Open swettstein opened 7 years ago

swettstein commented 7 years ago

There are times we would like to retry a successful message as a way to smoke test a new deployment.

HEskandari commented 7 years ago

Thanks for raising this issue. We're evaluating ways to enhance 'debugging' aspects of ServiceInsight and the ability to edit and replay a message was brought up in that discussion.

Would you elaborate on 'smoke test a new deployment' bit? When changing a message, wouldn't you have to test it in dev environment instead? What are the scenarios that mandate you to test this later, e.g. after deployment in a staging environment (if that's what you meant). Would this be something that you'd rather do as a part of your development?

ping @swettstein

webprofusion-chrisc commented 6 years ago

I have an example whereby the message from an external system has been successfully processed, but the current version of the system has swallowed the contents. Being able to replay a set of messages (say within a time range and matching a type) would allow the production system to be fixed, then the missed messages replayed. Obviously this replay would need to be audited also. I can see it's fairly niche functionality.

WilliamBZA commented 6 years ago

We have this feature on our radar, but there's no sign (or guess even) of when it will get prioritized or implemented.
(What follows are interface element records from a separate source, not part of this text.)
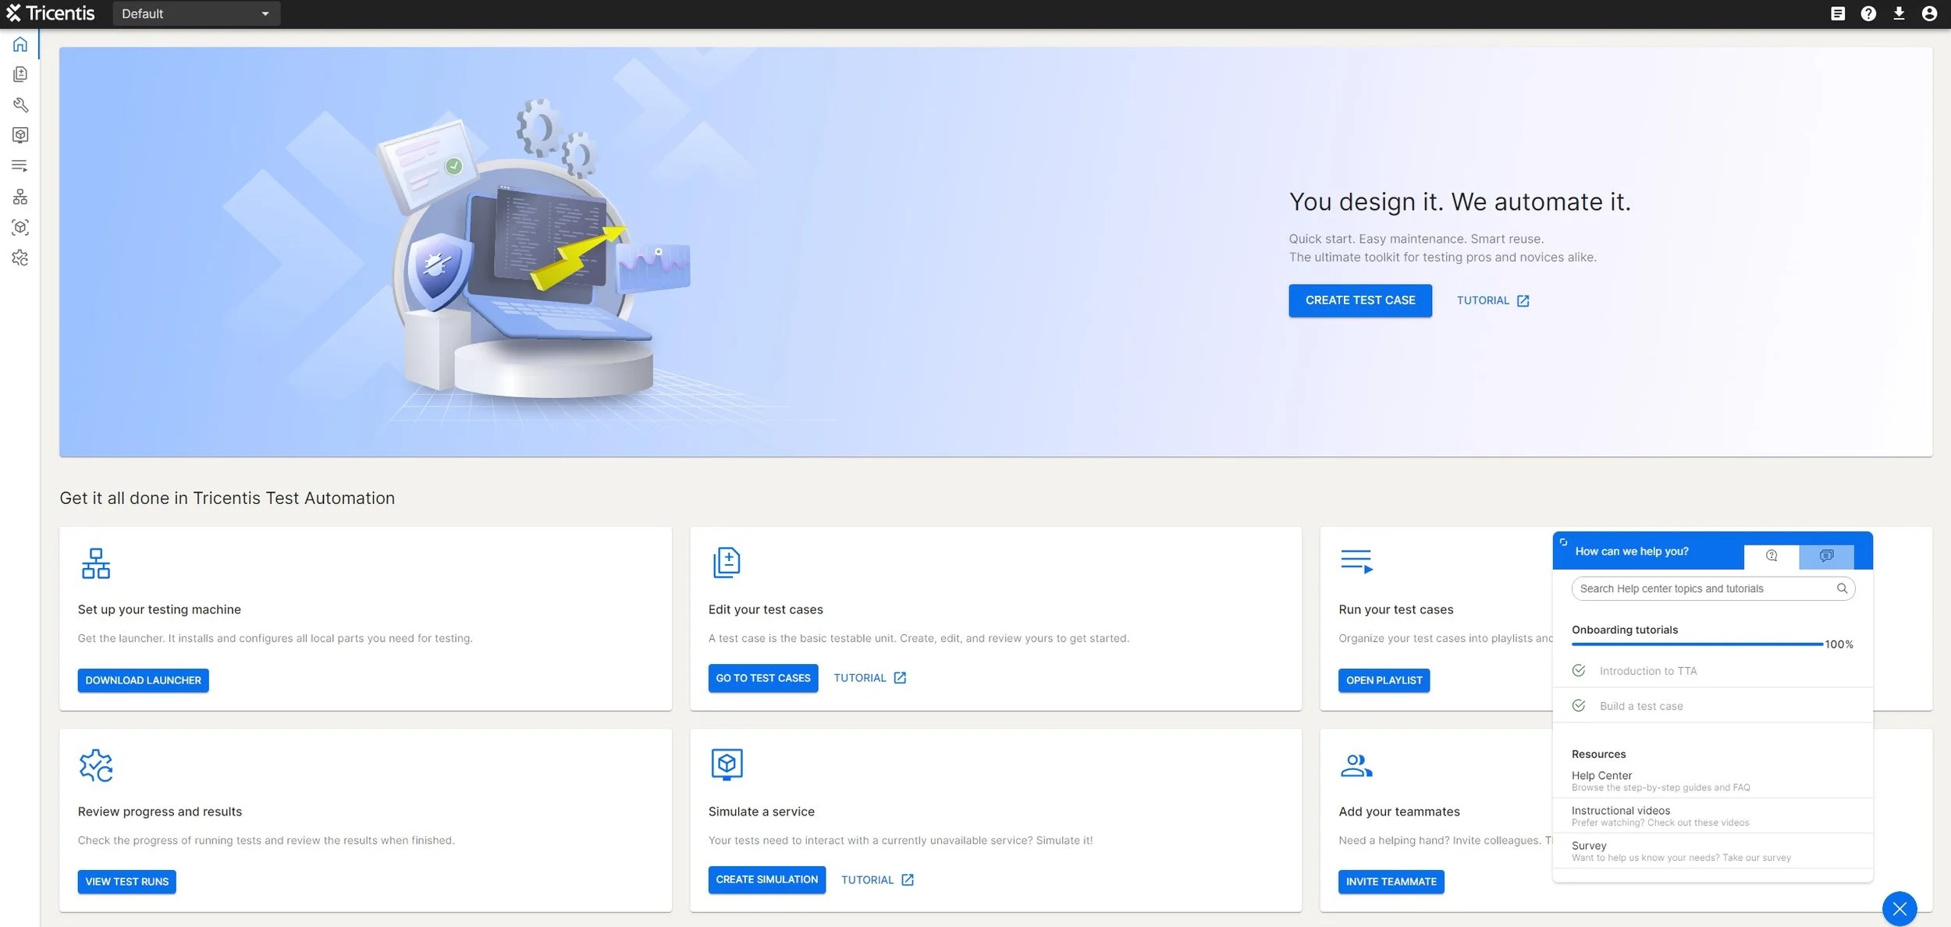1951x927 pixels.
Task: Click the agents network sidebar icon
Action: (x=20, y=197)
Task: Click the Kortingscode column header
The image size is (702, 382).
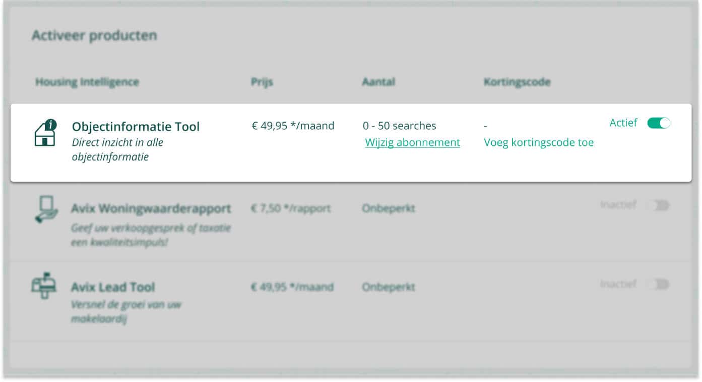Action: tap(517, 82)
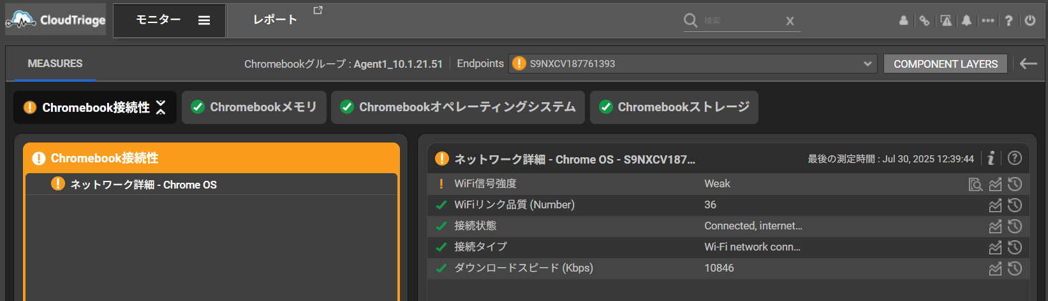The height and width of the screenshot is (301, 1048).
Task: Show graph for ダウンロードスピード (Kbps)
Action: (994, 268)
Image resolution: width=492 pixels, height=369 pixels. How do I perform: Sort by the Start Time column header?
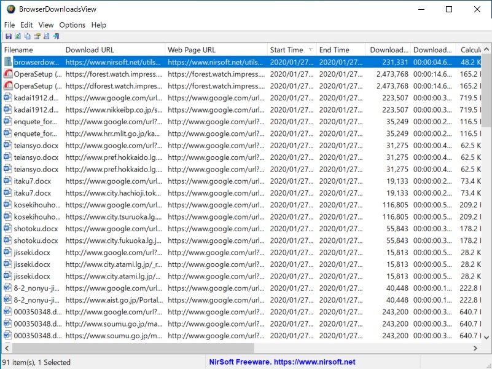tap(286, 49)
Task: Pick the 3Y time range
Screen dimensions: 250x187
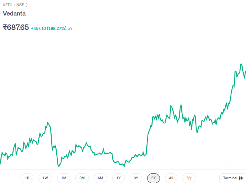Action: point(136,178)
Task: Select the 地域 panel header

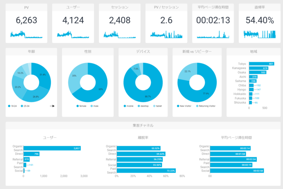Action: [253, 51]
There's also a fairly big discussion going on internally about the implications of replaying a message that has semantic meaning.
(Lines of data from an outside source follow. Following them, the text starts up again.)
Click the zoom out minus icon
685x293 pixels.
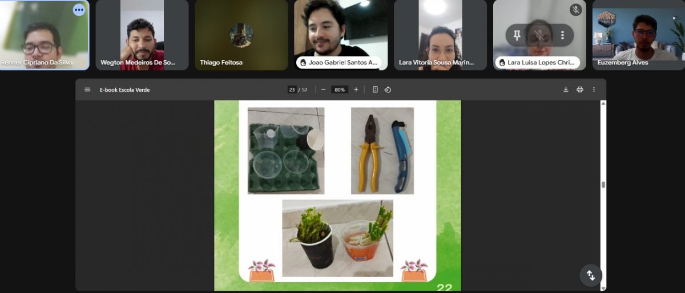[x=323, y=89]
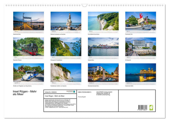The height and width of the screenshot is (122, 169).
Task: Click the Artikel-Nr. field in info box
Action: coord(51,92)
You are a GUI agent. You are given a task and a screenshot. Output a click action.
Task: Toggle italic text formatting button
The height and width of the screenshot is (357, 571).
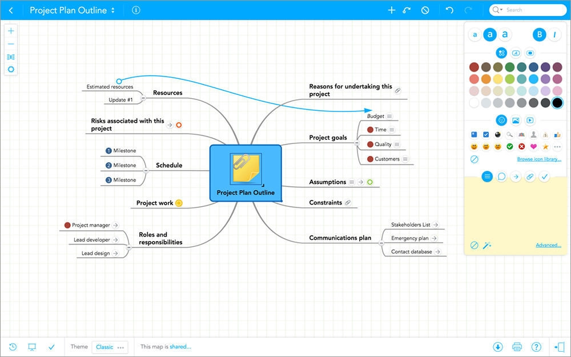pos(554,35)
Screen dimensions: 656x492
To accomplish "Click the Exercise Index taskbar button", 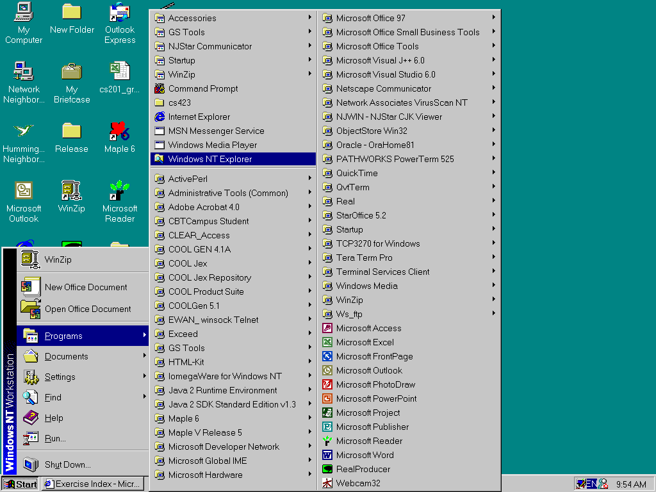I will tap(93, 484).
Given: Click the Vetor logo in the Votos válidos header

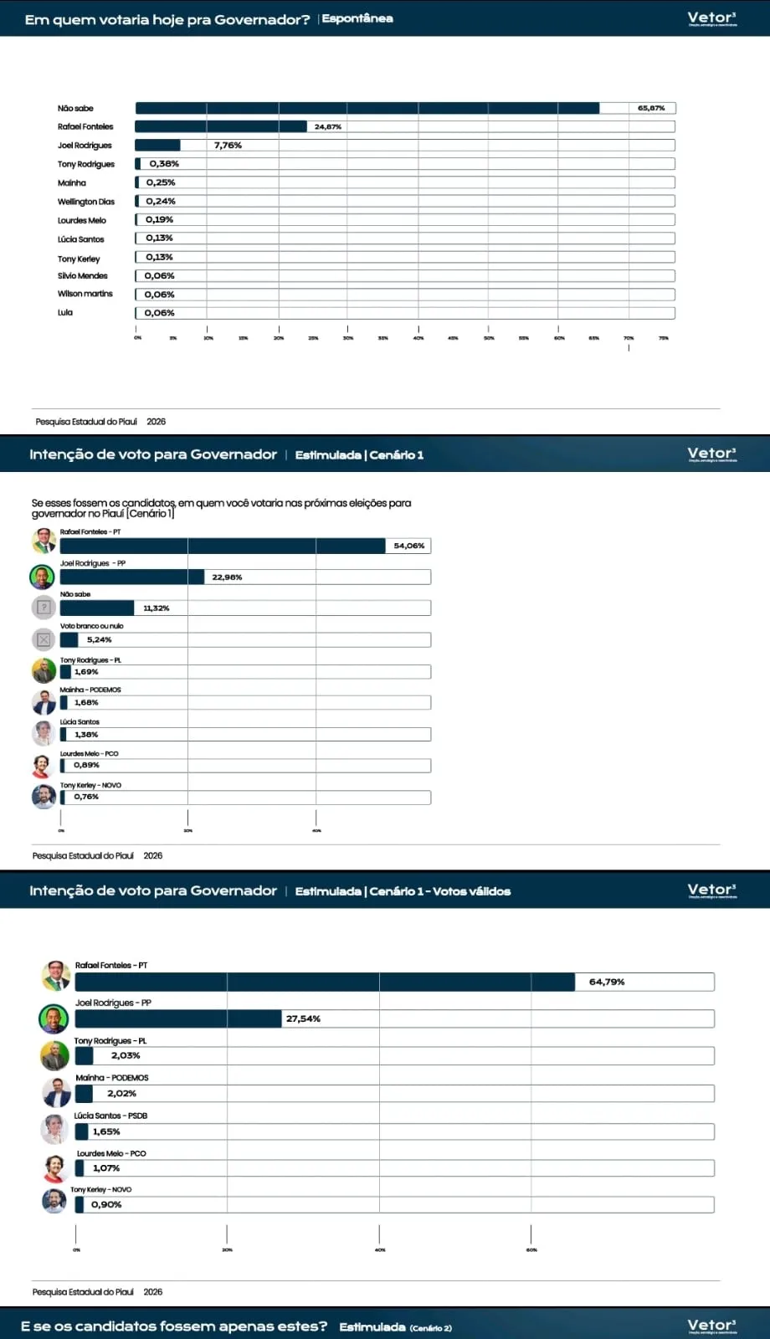Looking at the screenshot, I should point(711,890).
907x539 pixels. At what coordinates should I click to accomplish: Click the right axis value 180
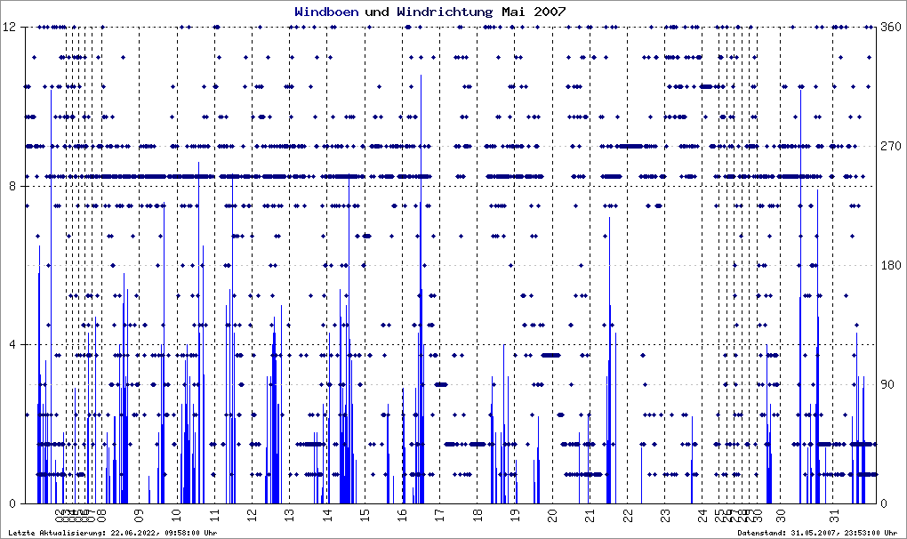point(891,265)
As an alternative in the meantime: You can implement a similar feature by using the audit forwarding capabilities in ServiceControl to forward all audit messages to an standalone "audit buffer" endpoint.

This endpoint will store those message for a period of time, and delete them after the time period has elapsed. If a message needs to be replayed, that endpoint can send the message as-is to the destination endpoint.
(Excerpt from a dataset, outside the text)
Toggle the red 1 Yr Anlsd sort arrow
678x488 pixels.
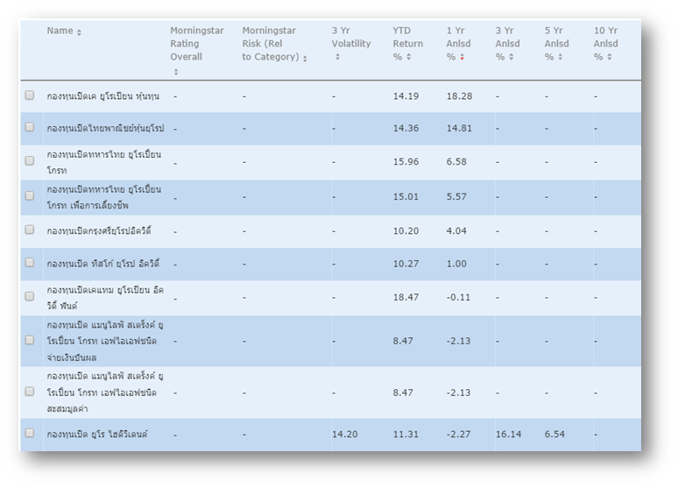[x=462, y=58]
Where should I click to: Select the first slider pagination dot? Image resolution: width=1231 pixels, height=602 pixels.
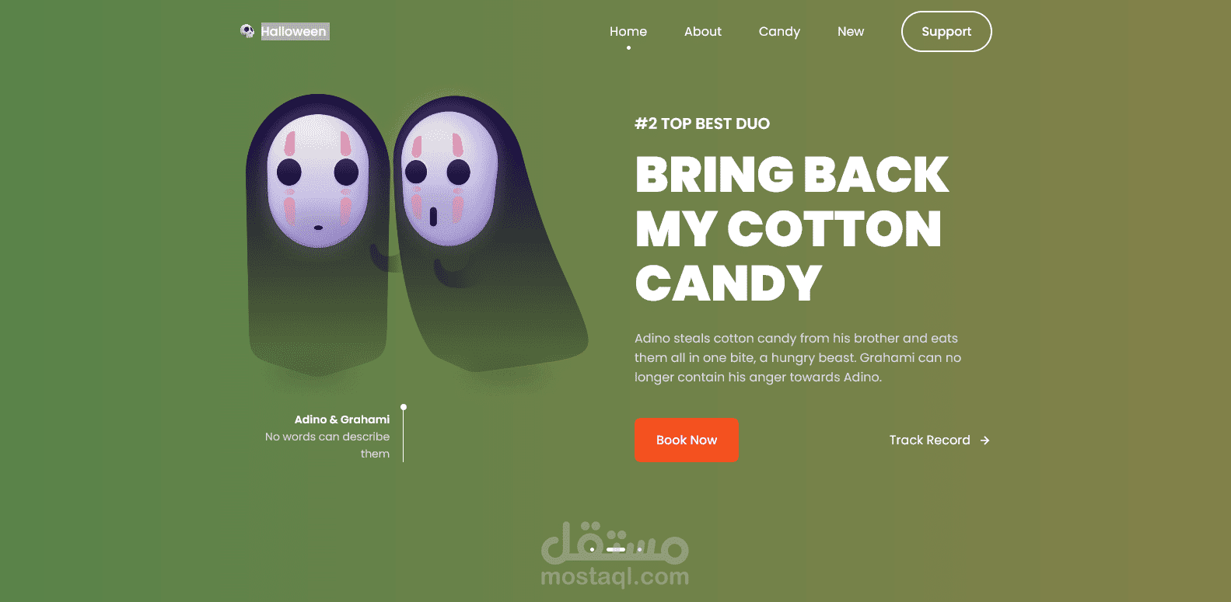tap(593, 549)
mikeminutillo commented 6 years ago

There are some complexities that you should watch out for if you're going to implement your own audit buffer for message replay:

webprofusion-chrisc commented 6 years ago

Yeah it sounds unlikely to foolproof either way. The original issue raised by @swettstein was the idea of taking some messages from a prod system and replaying them in UAT or testdev. My take on it was more if you have a steam driven mainframe in the basement which eventually pumps out messages (say, someone's mortgage contract or a bank account transfer), if you mishandled the message (i.e a few weeks ago) and replaying from source was going to be expensive/difficult then the ability to recreate and run a bunch of messages previously sent would be useful. Granted it's maybe a bit of a niche scenario.

swettstein commented 6 years ago

Another use case we have is when one message spawns a bunch of downstream messages and one of them gets corrupted. We'd like to be able to replay that initial entry message. We use GZIP to compress messages to comply with the 256k limit of Azure Service Bus and sometimes when we replay deadletter messages from Service Bus Explorer, it corrupts the compressed data.

Also of note: Our messages are all designed to be idempotent and we have checks in place to make sure newer data is not overwritten by older data.

fcastellscha commented 6 years ago

I would like to have this feature as well. My scenario is an endpoint listening to an event that, due to a bug in the logic that decided to either take an action or not, swallowed many messages without taking any action. After fixing the bug, replaying the messages would cause the action to be executed.

dikoga commented 6 years ago

Similar need. In my case, I have intersections with a third-party system that had an issue, swallowed all messages without take the correct action. They have asked if we could reply them.

How could I replay from the audit queue? Is this audit the one configured in SC?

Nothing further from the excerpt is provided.